**Source excerpt**:
On a recent vacation to Vancouver, my family and I decided to climb Grouse Grinder, which is dubbed as Mother Nature’s largest stair master, numbering 2,830 steps. The steps spiraled up and the space between each stair required some interesting maneuvering. Midway through the hike, my legs started losing their focus. As I climbed each step, the trees shaded the path ahead. Although I could see what appeared directly in front of me, the path beyond a cluster of steps remained a mystery.
The obvious metaphor glared in my face. Everything about climbing these steps screamed one phrase: “It is all about the process.” I’ve heard these words so many times in different contexts, but artists often gravitate toward this sentence because it helps them deal with the struggle in shaping their work. I am not fond of this statement, but know the strength in believing in the certainty of muddling through the process even though there are no guarantees of success.

**Things to do**:
[1] List every sentence in the second paragraph of the passage about climbing Grouse Grinder.
[2] Write out all lines of the records below again, substituting "Meta" for "Facebook" and changing nothing else. Leave the pictures out.

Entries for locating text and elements
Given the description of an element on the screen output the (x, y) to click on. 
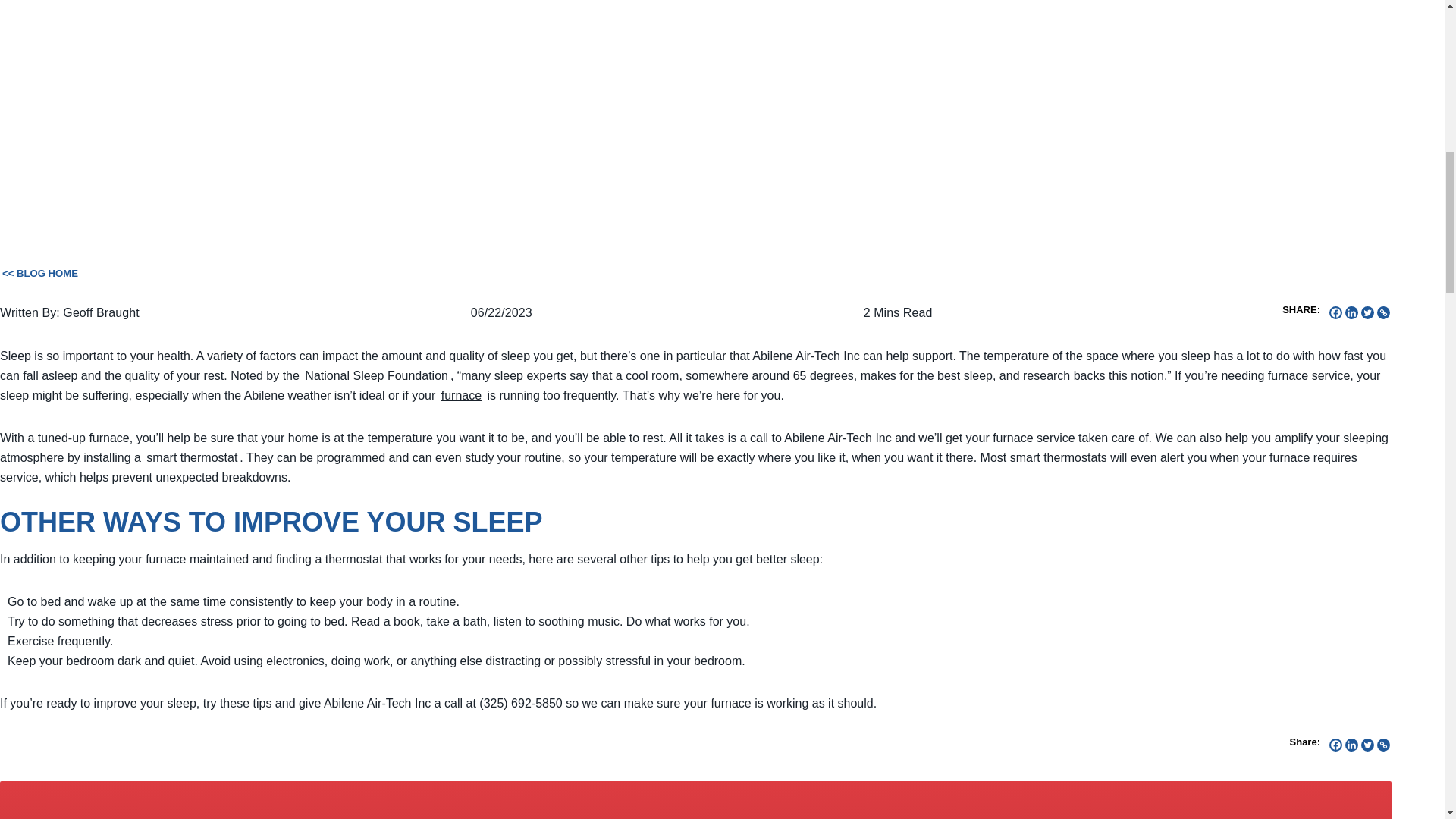
Twitter (1367, 744)
Linkedin (1351, 744)
Facebook (1335, 744)
Copy Link (1383, 744)
Facebook (1335, 312)
Copy Link (1383, 312)
Twitter (1367, 312)
Linkedin (1351, 312)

**Problem solutions**:
[1]
- The obvious metaphor glared in my face.
- Everything about climbing these steps screamed one phrase: “It is all about the process.”
- I’ve heard these words so many times in different contexts, but artists often gravitate toward this sentence because it helps them deal with the struggle in shaping their work.
- I am not fond of this statement, but know the strength in believing in the certainty of muddling through the process even though there are no guarantees of success.

[2]
Given the description of an element on the screen output the (x, y) to click on. 
Twitter (1367, 744)
Linkedin (1351, 744)
Meta (1335, 744)
Copy Link (1383, 744)
Meta (1335, 312)
Copy Link (1383, 312)
Twitter (1367, 312)
Linkedin (1351, 312)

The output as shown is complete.